↓

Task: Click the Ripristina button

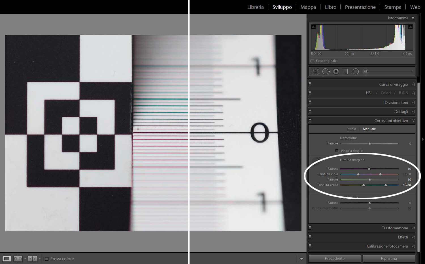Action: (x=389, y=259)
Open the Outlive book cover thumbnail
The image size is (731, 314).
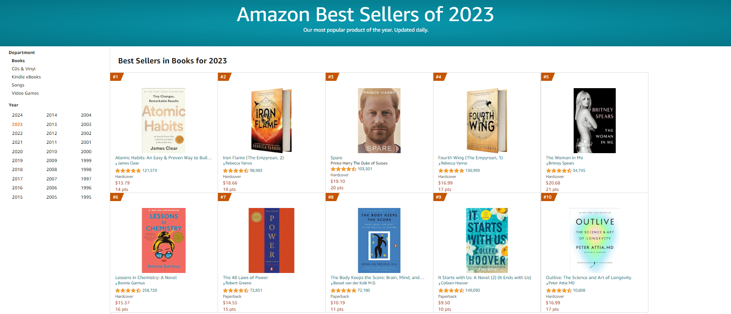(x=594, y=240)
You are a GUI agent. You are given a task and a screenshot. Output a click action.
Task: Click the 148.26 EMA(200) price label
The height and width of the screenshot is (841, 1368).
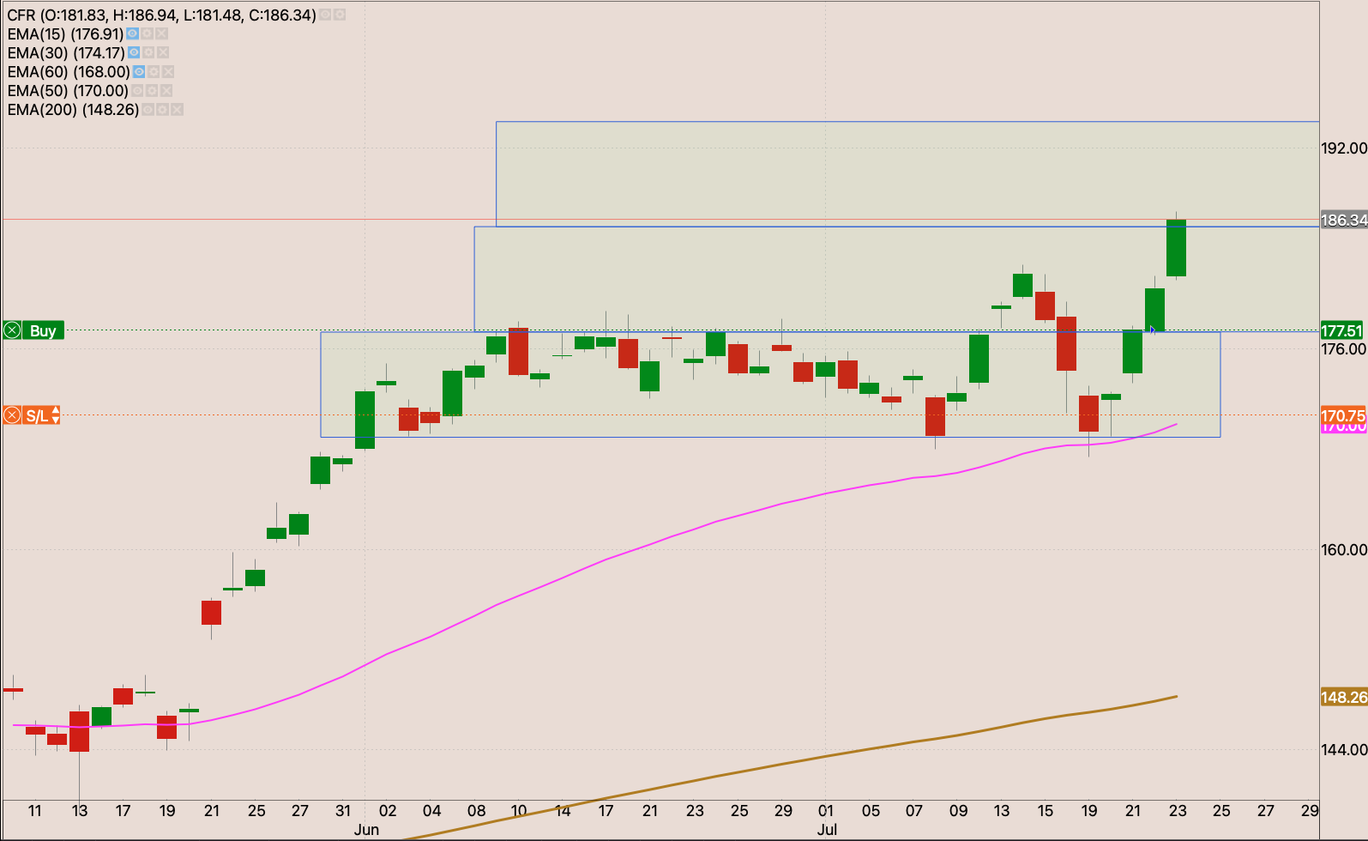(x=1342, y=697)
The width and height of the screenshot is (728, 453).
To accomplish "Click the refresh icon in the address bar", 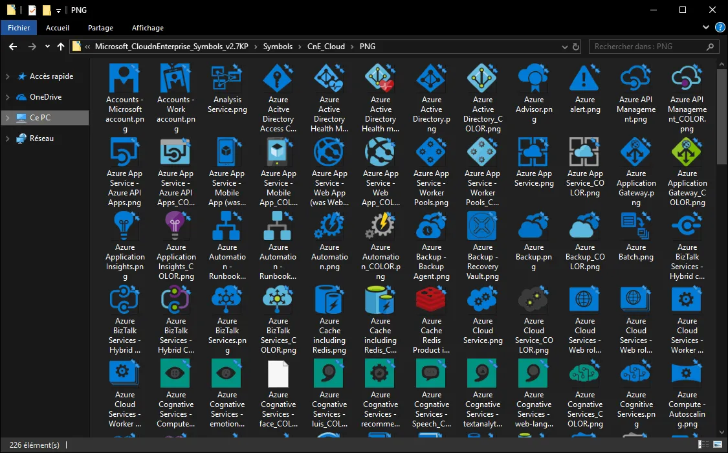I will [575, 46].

↑
↓

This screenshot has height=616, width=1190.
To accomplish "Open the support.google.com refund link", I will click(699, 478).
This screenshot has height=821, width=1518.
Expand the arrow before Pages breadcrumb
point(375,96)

↑

*TASK INSTRUCTIONS*
Every line above that holds the word "Open" should be copied out.

*RESPONSE FOR THIS EXERCISE*
Open the Outlive book cover thumbnail
To accomplish "Open the support.google.com refund link", I will click(699, 478).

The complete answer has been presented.